Extract to read:
══════════

Turns out, “PCOS, or polycystic ovarian syndrome, is a common hormonal disorder in women that with interferes with the growth and release of eggs from the ovaries, or ovulation. It is the most common cause of infertility among women. PCOS occurs when a woman’s body overproduces sex hormones, called androgens. The hormone imbalance prevents fluid-filled sacs in the ovaries from breaking open and releasing mature eggs. The fluid-filled sacs bunch together, causing many tiny cysts. Symptoms of PCOS include missed periods, abnormal facial and body hair growth, acne, and weight gain. PCOS may run in families.” (WebMD)

Also according to Web MD early symptoms of PCOS include:

  • Few or no menstrual periodscamera. This can range from less than nine menstrual cycles in a year (more than 35 days between cycles) to no menstrual periods.2Some women with PCOS have regular periods but are not ovulating every month. This means that their ovaries are not releasing an egg each month.
  • Heavy, irregular vaginal bleeding. About 30% of women with PCOS have this symptom.3
  • Hair loss from the scalp and hair growth (hirsutism) on the face, chest, back,stomach, thumbs, or toes. About 70% of women in the United States with PCOS complain of these hair problems caused by high androgen levels.4
  • Acne and oily skin, caused by high androgen levels.
  • Depression or mood swings.

Living with PCOS symptoms can affect your sense of well-being, sexual satisfaction, and overall quality of life. This too can lead to depression.5 For more information, see the topic Depression or Depression in Children and Teens.

PCOS symptoms that may develop gradually include:

  • Weight gain or upper body obesity (more around the abdomen than the hips). This is linked to high androgen levels.4
  • Male-pattern baldness or thinning hair (alopecia). This is linked to high androgen levels.
  • Repeat miscarriages. The cause for this is not known. These miscarriages may be linked to high insulin levels, delayed ovulation, or other problems such as the quality of the egg or how the egg attaches to the uterus.
  • Inability to become pregnant (infertility). This is because the ovaries are not releasing an egg (not ovulating).

══════════

Problems to solve:
**A)** Turn the paragraph of the PCOS passage that opens with "Turns out, 'PCOS, or polycystic ovarian syndrome" into a short bulleted list that keeps its main facts.
**B)** According to the PCOS passage, about what percentage of women with PCOS have heavy, irregular vaginal bleeding?
**C)** Please print the part of the PCOS passage that begins with the words containing "Also according to" and ends with "egg each month.".
The items after the PCOS passage come from a separate source.

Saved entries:

══════════

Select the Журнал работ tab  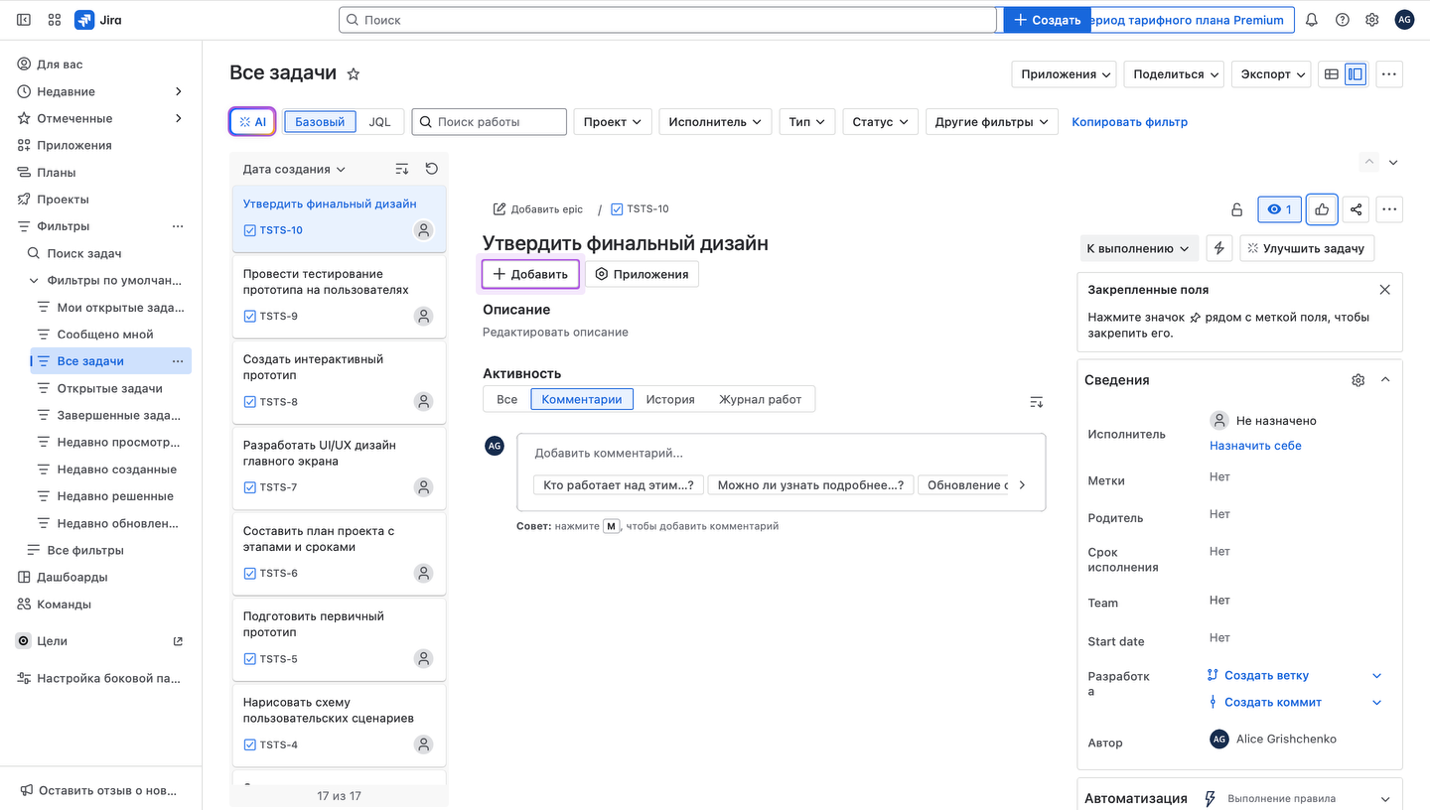(760, 399)
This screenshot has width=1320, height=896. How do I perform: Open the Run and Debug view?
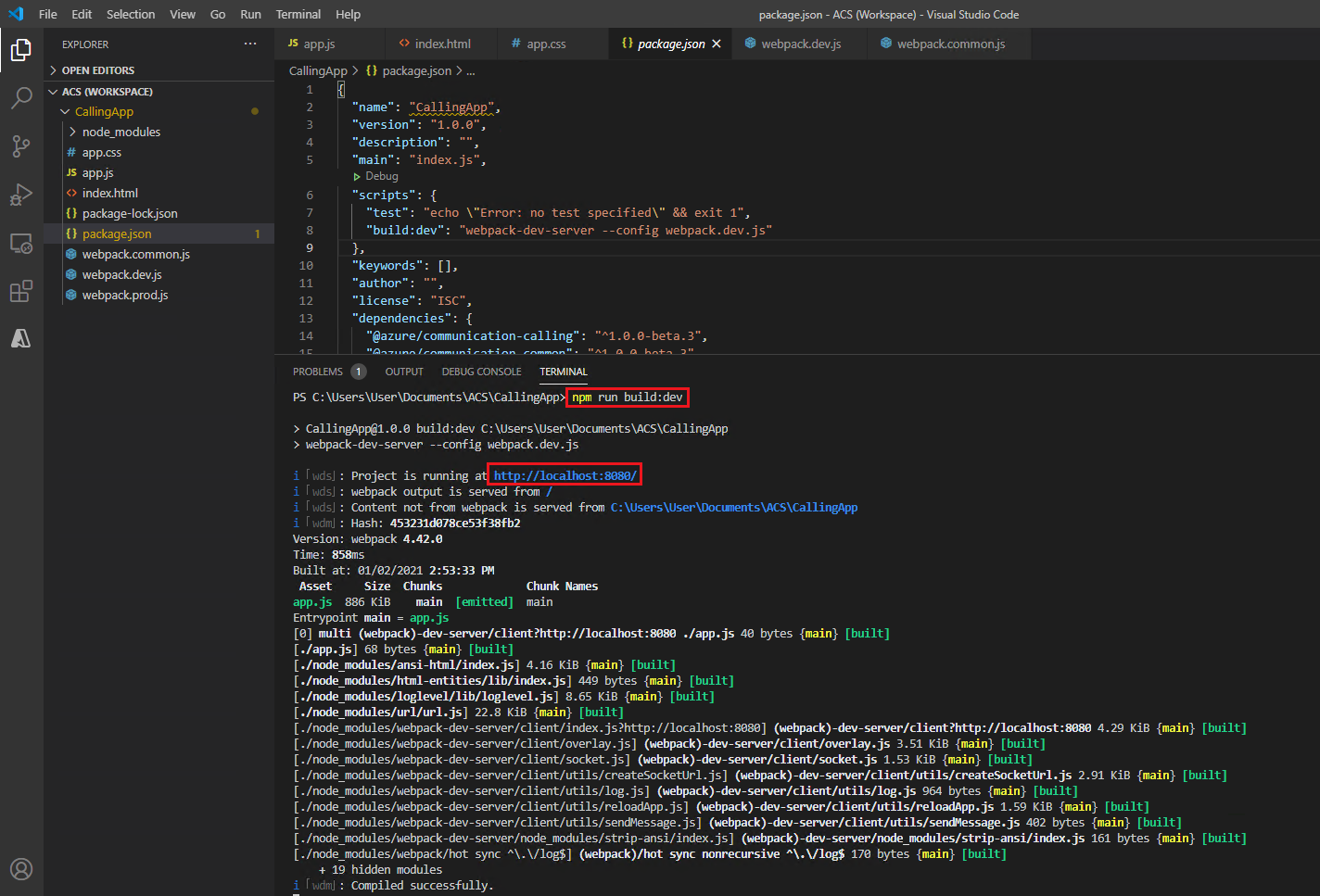click(20, 195)
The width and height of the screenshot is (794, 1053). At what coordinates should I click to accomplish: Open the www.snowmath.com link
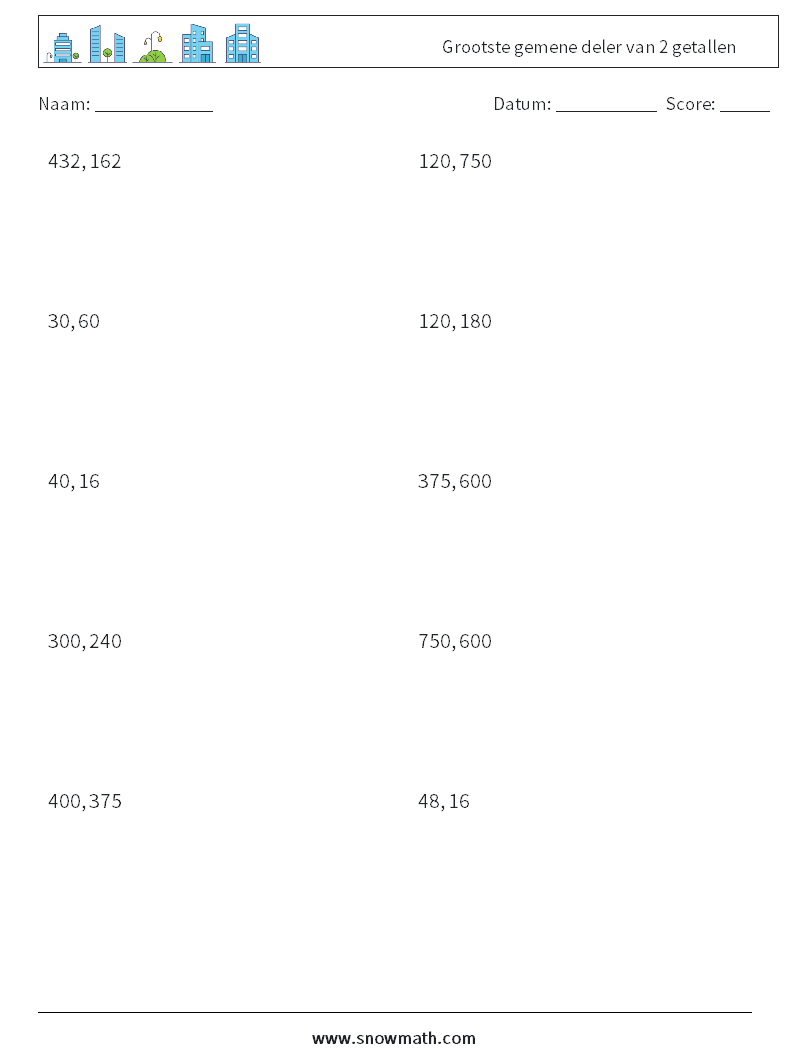[394, 1038]
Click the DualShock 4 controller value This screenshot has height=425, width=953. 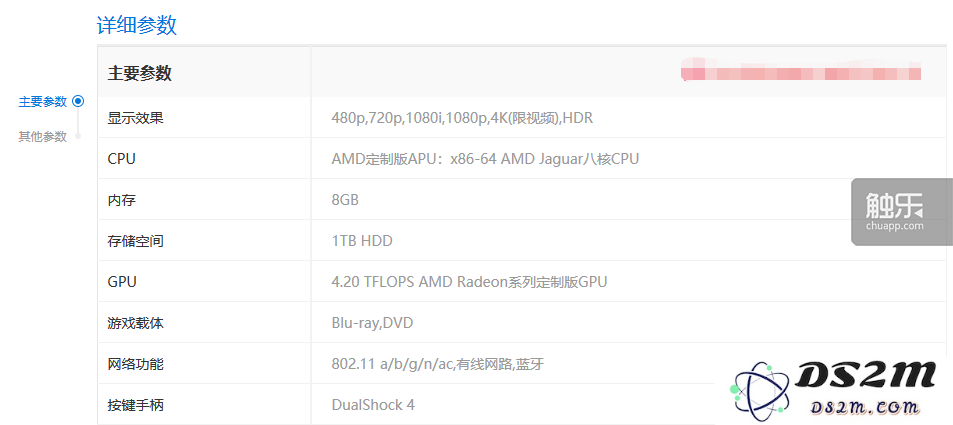coord(373,405)
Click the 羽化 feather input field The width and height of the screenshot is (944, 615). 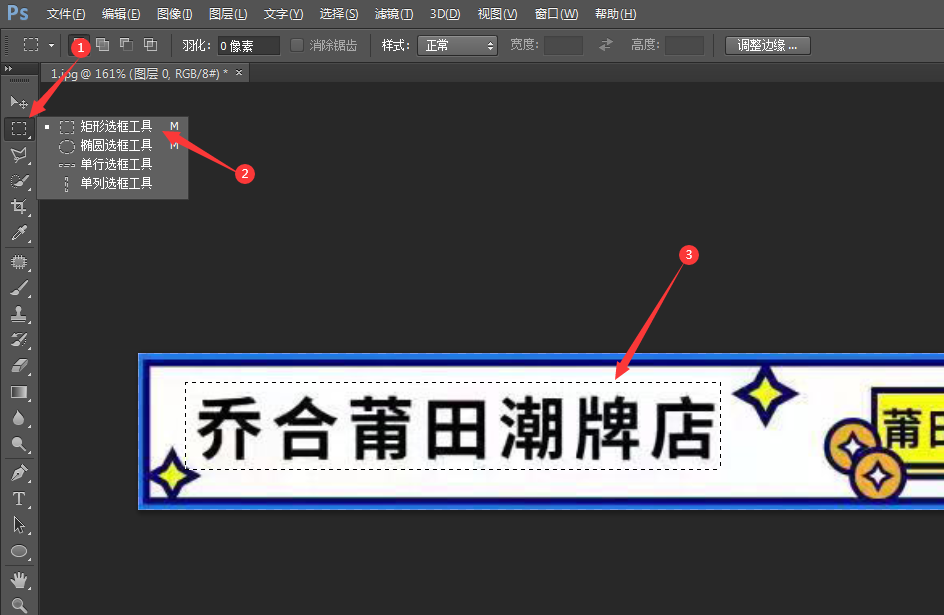pos(248,45)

══════════

Answers:
**A)**
- PCOS (polycystic ovarian syndrome) is a common hormonal disorder in women that interferes with ovulation, the growth and release of eggs from the ovaries.
- It is the most common cause of infertility among women.
- It occurs when the body overproduces sex hormones called androgens.
- The hormone imbalance keeps fluid-filled sacs in the ovaries from breaking open and releasing mature eggs. The sacs bunch together and form many tiny cysts.
- Symptoms include missed periods, abnormal facial and body hair growth, acne, and weight gain.
- PCOS may run in families.

**B)** About 30%.

**C)**
Also according to Web MD early symptoms of PCOS include:

  • Few or no menstrual periodscamera. This can range from less than nine menstrual cycles in a year (more than 35 days between cycles) to no menstrual periods.2Some women with PCOS have regular periods but are not ovulating every month. This means that their ovaries are not releasing an egg each month.